§ **Exercice écrit A**:
D'après l'extrait sur la conception participative, pourquoi le musée des Beaux-Arts de Lyon s'est-il associé à l'association Valentin Haüy et à la FAAF ? Répondez en une à trois phrases.

§ **Extrait de page**:
------------------------------------

Une conception participative
D’avril à septembre 2019, le musée des Beaux-Arts de Lyon accueillait l’exposition L’art et la matière : prière de toucher et participait en amont à la réflexion sur la conception tactile des œuvres issues des musées du réseau FRAME. Cet engagement institutionnel, qui tend à promouvoir la pluralité perceptive telle que l’envisage le critique d’art Daniel Arasse[7], n’aurait pas eu de sens si ces réflexions n’appelaient pas à une collaboration avec les personnes concernées. En effet, le positionnement empathique seul et la volonté de bien faire ne suffisent pas pour la création d’un parcours cohérent ; ils auraient en outre poussé l’institution à tolérer une forme d’appropriation culturelle menant à une discrimination positive qui aurait conduit à s’interroger sur la pertinence des choix opérés. C’est pourquoi, le musée a choisi de développer un partenariat avec l’association Valentin Haüy et la Fédération des Aveugles et Amblyopes de France (FAAF) de façon à valoriser la singularité perceptive et à déterminer les enjeux autour de la perception haptique[8].

------------------------------------

§ **Données brutes**:
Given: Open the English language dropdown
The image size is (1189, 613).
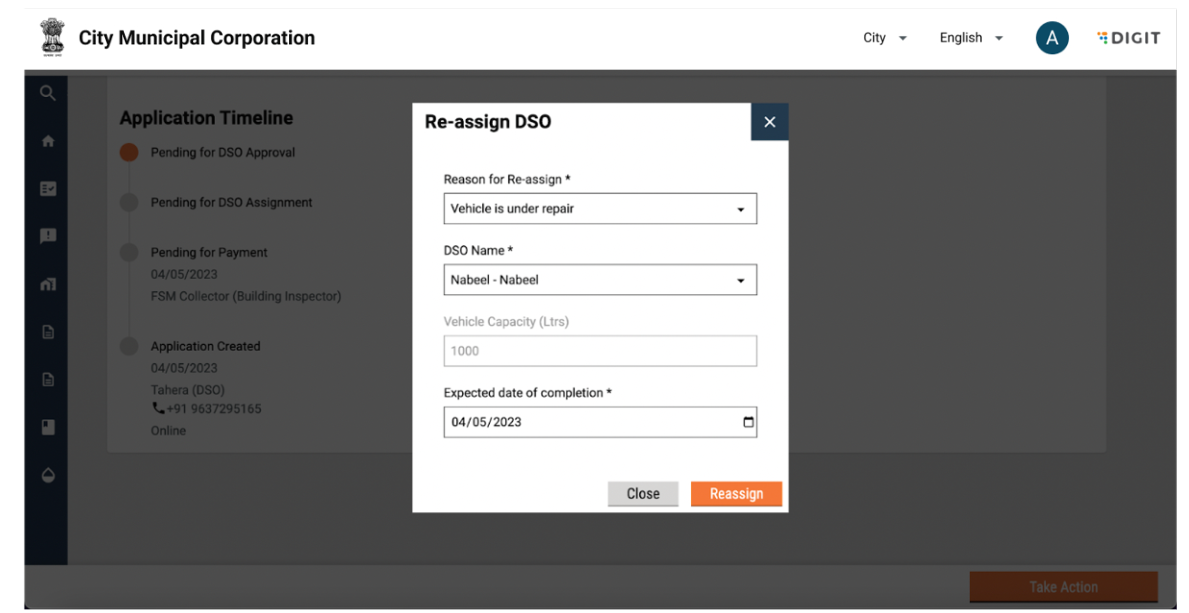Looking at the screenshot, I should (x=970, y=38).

------------------------------------

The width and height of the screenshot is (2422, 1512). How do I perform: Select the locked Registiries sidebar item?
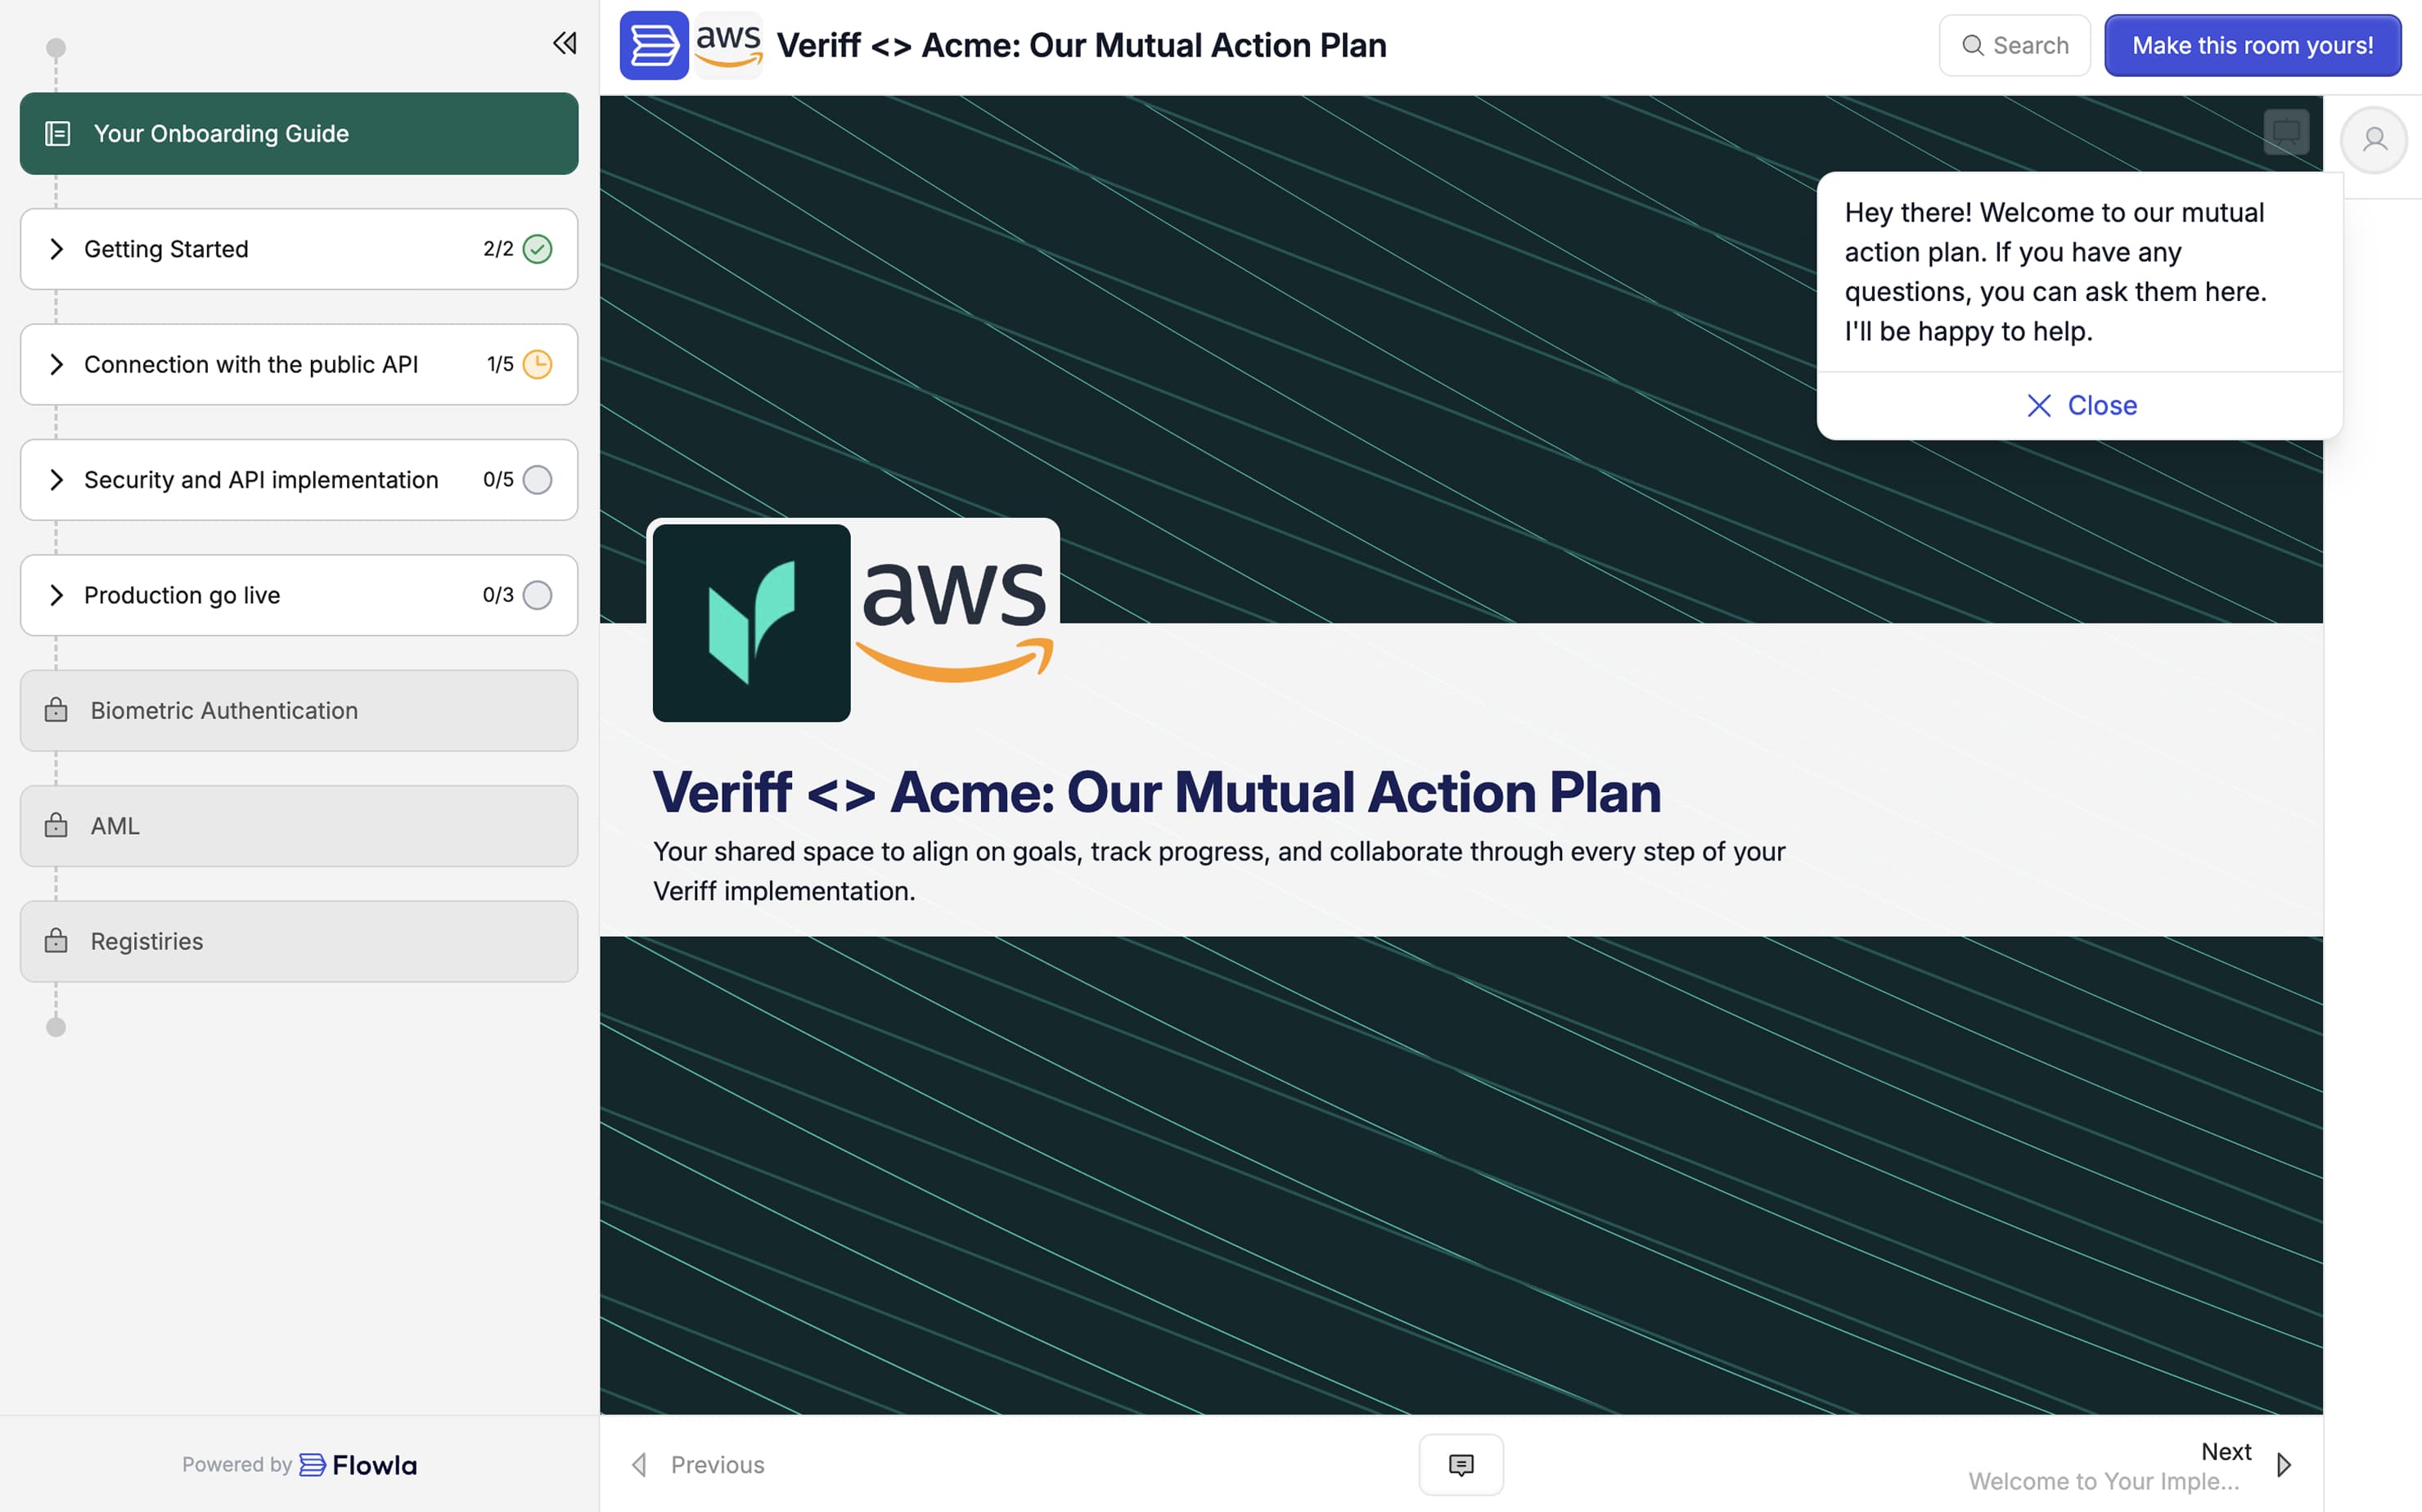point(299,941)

------------------------------------

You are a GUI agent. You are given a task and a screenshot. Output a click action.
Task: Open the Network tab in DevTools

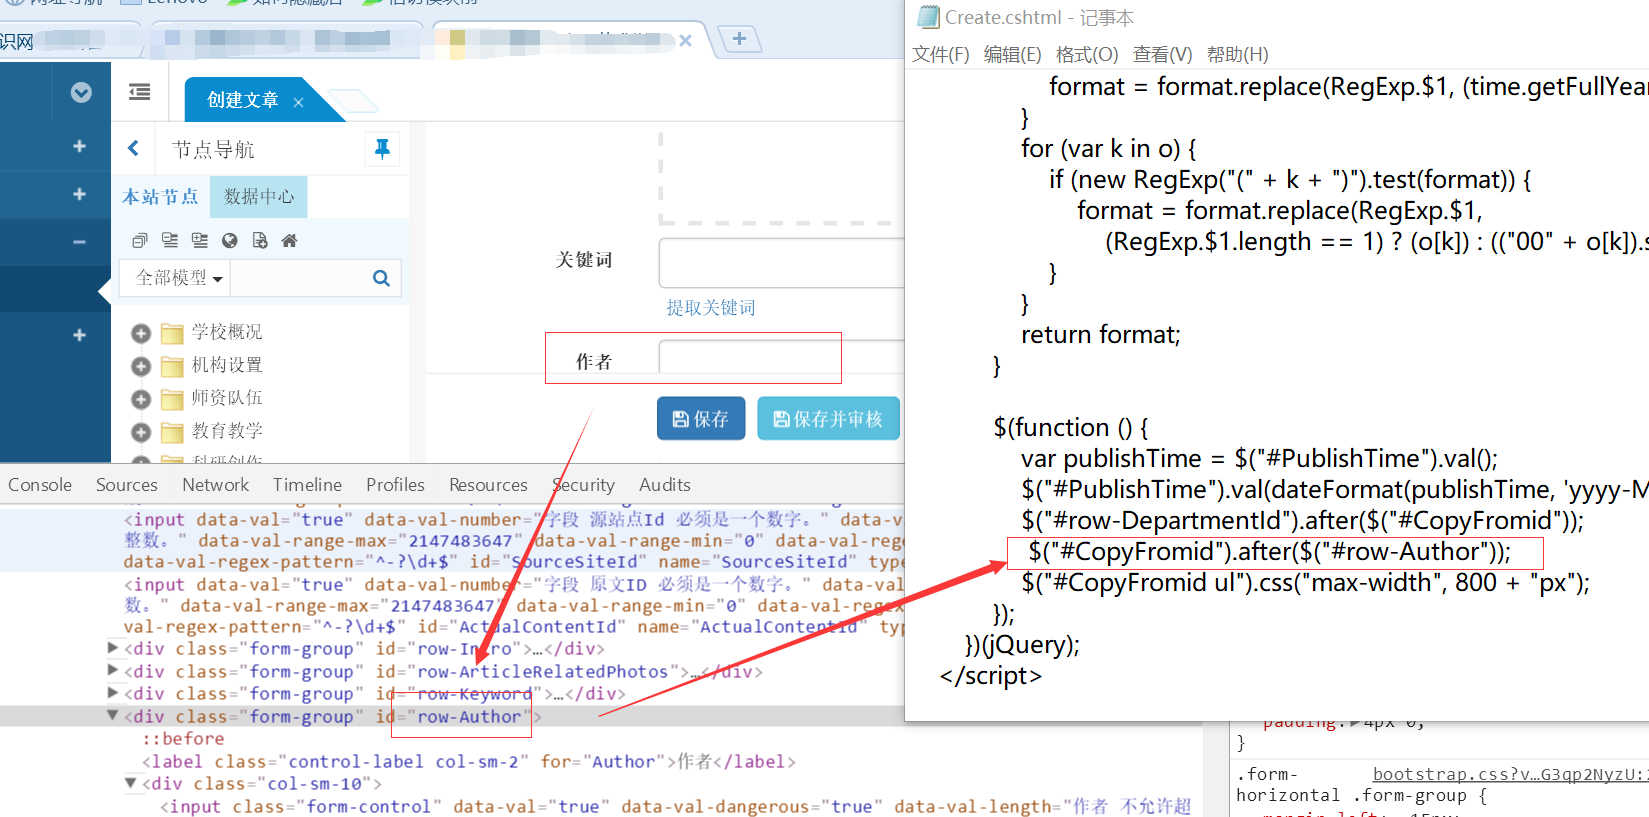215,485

------------------------------------

§ **Exercice écrit B**:
Recopiez, dans le listing, la partie qui commence à la ligne contenant « Given: Open the English language dropdown » et se termine à la ligne contenant « Looking at the », ces deux lignes comprises. N'incluez pas les images dans votre réponse.

§ **Réponse écrite A**:
Le musée a choisi ce partenariat parce que le positionnement empathique et la volonté de bien faire ne suffisent pas à créer un parcours cohérent. Sans la collaboration des personnes concernées, l'institution aurait risqué de tolérer une forme d'appropriation culturelle menant à une discrimination positive, ce qui aurait fait douter de la pertinence de ses choix. Ce partenariat visait à valoriser la singularité perceptive et à déterminer les enjeux de la perception haptique.

§ **Réponse écrite B**:
Given: Open the English language dropdown
The image size is (1189, 613).
Looking at the screenshot, I should (x=970, y=38).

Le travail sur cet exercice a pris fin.